DIRECTIONS FOR THIS TASK :: Rewrite the entries starting at the line containing "Image resolution: width=1061" and ending at the line containing "Screen dimensions: 603x1304 (480, 39)" as a numbered list, omitting any blank lines.

####

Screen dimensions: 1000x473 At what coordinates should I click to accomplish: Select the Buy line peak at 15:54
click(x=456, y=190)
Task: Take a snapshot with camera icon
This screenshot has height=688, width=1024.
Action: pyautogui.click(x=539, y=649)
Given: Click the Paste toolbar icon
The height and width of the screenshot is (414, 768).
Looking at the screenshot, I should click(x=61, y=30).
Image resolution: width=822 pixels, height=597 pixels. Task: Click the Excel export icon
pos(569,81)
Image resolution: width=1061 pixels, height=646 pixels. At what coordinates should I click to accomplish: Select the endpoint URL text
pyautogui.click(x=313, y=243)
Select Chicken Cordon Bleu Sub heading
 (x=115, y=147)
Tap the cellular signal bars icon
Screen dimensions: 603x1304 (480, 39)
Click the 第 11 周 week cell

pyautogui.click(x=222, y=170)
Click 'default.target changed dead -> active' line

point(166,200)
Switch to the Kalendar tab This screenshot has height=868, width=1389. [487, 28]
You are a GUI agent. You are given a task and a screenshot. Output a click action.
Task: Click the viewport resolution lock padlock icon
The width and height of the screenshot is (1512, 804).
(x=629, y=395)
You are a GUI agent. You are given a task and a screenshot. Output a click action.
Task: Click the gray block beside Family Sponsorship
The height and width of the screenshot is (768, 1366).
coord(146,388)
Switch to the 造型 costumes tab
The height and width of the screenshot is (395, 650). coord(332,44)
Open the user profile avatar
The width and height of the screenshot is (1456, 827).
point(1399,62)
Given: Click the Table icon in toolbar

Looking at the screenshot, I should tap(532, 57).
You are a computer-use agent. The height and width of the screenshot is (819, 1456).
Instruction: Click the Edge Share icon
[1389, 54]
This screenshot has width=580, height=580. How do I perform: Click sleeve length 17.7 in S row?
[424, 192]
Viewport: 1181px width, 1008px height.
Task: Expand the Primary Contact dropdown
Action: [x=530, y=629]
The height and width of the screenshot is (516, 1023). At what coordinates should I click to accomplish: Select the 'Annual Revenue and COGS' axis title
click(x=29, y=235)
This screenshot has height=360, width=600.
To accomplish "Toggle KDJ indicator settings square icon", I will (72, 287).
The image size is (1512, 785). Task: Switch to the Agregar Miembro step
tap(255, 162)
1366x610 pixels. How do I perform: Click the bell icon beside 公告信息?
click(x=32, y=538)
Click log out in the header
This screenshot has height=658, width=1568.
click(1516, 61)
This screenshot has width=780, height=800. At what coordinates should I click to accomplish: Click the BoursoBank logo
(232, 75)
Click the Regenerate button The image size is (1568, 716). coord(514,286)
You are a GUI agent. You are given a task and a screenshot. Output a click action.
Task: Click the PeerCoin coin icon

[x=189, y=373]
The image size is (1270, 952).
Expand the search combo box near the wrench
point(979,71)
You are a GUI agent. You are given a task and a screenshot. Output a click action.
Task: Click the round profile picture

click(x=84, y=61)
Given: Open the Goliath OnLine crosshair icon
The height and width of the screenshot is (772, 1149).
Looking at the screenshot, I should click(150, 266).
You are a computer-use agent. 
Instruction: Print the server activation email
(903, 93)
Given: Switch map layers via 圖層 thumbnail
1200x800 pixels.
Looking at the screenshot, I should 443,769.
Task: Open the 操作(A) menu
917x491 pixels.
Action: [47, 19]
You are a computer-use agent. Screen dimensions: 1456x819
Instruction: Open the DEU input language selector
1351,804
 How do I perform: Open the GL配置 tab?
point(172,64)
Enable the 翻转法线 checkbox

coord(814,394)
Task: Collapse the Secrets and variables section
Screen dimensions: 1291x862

####

SOLUTION TO THE PROBLEM ::
1. Image resolution: width=1061 pixels, height=646 pixels. At what coordinates should I click to accomplish: Select the endpoint URL text
2. pyautogui.click(x=313, y=243)
3. Select Chicken Cordon Bleu Sub heading
4.  (x=115, y=147)
5. Tap the cellular signal bars icon
6. Screen dimensions: 603x1304 (480, 39)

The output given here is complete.